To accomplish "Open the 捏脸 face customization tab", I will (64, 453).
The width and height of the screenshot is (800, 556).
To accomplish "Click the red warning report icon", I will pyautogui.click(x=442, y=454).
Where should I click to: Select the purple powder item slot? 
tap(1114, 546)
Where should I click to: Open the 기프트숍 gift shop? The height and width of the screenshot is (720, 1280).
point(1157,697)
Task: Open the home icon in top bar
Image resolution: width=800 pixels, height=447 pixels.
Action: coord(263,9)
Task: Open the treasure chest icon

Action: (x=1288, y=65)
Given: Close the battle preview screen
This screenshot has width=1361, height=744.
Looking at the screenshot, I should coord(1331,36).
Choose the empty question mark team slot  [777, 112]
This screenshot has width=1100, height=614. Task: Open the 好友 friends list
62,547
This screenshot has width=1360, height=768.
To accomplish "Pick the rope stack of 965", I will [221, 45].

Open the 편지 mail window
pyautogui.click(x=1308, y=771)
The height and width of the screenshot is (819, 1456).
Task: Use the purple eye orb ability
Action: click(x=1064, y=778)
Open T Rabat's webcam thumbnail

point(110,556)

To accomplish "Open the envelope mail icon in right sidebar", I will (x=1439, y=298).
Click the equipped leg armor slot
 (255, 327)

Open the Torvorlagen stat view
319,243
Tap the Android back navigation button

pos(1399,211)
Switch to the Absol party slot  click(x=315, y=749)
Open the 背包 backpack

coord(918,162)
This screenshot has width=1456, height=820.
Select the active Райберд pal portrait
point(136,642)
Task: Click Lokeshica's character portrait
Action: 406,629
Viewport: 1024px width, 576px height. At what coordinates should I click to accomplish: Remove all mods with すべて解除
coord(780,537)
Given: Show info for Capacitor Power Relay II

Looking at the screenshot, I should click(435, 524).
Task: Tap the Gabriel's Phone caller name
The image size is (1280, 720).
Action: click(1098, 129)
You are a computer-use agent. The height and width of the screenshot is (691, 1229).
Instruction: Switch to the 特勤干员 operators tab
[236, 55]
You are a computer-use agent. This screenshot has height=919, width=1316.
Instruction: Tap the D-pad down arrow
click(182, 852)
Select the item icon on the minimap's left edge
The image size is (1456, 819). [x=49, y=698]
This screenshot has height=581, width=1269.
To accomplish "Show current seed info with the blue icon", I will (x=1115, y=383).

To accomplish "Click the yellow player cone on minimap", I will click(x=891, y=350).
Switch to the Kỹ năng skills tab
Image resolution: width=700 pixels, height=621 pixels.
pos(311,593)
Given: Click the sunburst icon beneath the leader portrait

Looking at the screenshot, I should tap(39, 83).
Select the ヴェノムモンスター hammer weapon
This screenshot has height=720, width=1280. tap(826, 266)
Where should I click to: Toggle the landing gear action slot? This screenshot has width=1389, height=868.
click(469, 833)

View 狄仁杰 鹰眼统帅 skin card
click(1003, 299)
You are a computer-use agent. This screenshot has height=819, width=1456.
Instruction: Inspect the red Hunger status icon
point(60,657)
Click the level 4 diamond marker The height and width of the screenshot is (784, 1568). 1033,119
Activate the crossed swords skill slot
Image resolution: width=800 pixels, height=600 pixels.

•••••

### What to work on
Copy all of the rows above word for word, without any changes.

### The answer
To accomplish "Open the 捏脸 face customization tab", I will (64, 453).
The width and height of the screenshot is (800, 556).
To accomplish "Click the red warning report icon", I will pyautogui.click(x=442, y=454).
Where should I click to: Select the purple powder item slot? 
tap(1114, 546)
Where should I click to: Open the 기프트숍 gift shop? The height and width of the screenshot is (720, 1280).
point(1157,697)
Task: Open the home icon in top bar
Image resolution: width=800 pixels, height=447 pixels.
Action: coord(263,9)
Task: Open the treasure chest icon

Action: (x=1288, y=65)
Given: Close the battle preview screen
This screenshot has width=1361, height=744.
Looking at the screenshot, I should coord(1331,36).
Choose the empty question mark team slot  [777, 112]
This screenshot has width=1100, height=614. Task: Open the 好友 friends list
62,547
This screenshot has width=1360, height=768.
To accomplish "Pick the rope stack of 965", I will [221, 45].

Open the 편지 mail window
pyautogui.click(x=1308, y=771)
The height and width of the screenshot is (819, 1456).
Task: Use the purple eye orb ability
Action: click(x=1064, y=778)
Open T Rabat's webcam thumbnail

point(110,556)

To accomplish "Open the envelope mail icon in right sidebar", I will (x=1439, y=298).
Click the equipped leg armor slot
 (255, 327)

Open the Torvorlagen stat view
319,243
Tap the Android back navigation button

pos(1399,211)
Switch to the Absol party slot  click(x=315, y=749)
Open the 背包 backpack

coord(918,162)
This screenshot has width=1456, height=820.
Select the active Райберд pal portrait
point(136,642)
Task: Click Lokeshica's character portrait
Action: 406,629
Viewport: 1024px width, 576px height. At what coordinates should I click to accomplish: Remove all mods with すべて解除
coord(780,537)
Given: Show info for Capacitor Power Relay II

Looking at the screenshot, I should click(435, 524).
Task: Tap the Gabriel's Phone caller name
The image size is (1280, 720).
Action: click(1098, 129)
You are a computer-use agent. The height and width of the screenshot is (691, 1229).
Instruction: Switch to the 特勤干员 operators tab
[236, 55]
You are a computer-use agent. This screenshot has height=919, width=1316.
Instruction: Tap the D-pad down arrow
click(182, 852)
Select the item icon on the minimap's left edge
The image size is (1456, 819). [x=49, y=698]
This screenshot has height=581, width=1269.
To accomplish "Show current seed info with the blue icon", I will (x=1115, y=383).

To accomplish "Click the yellow player cone on minimap", I will click(x=891, y=350).
Switch to the Kỹ năng skills tab
Image resolution: width=700 pixels, height=621 pixels.
pos(311,593)
Given: Click the sunburst icon beneath the leader portrait

Looking at the screenshot, I should tap(39, 83).
Select the ヴェノムモンスター hammer weapon
This screenshot has height=720, width=1280. tap(826, 266)
Where should I click to: Toggle the landing gear action slot? This screenshot has width=1389, height=868.
click(469, 833)

View 狄仁杰 鹰眼统帅 skin card
click(1003, 299)
You are a computer-use agent. This screenshot has height=819, width=1456.
Instruction: Inspect the red Hunger status icon
point(60,657)
Click the level 4 diamond marker The height and width of the screenshot is (784, 1568). 1033,119
Activate the crossed swords skill slot
Image resolution: width=800 pixels, height=600 pixels.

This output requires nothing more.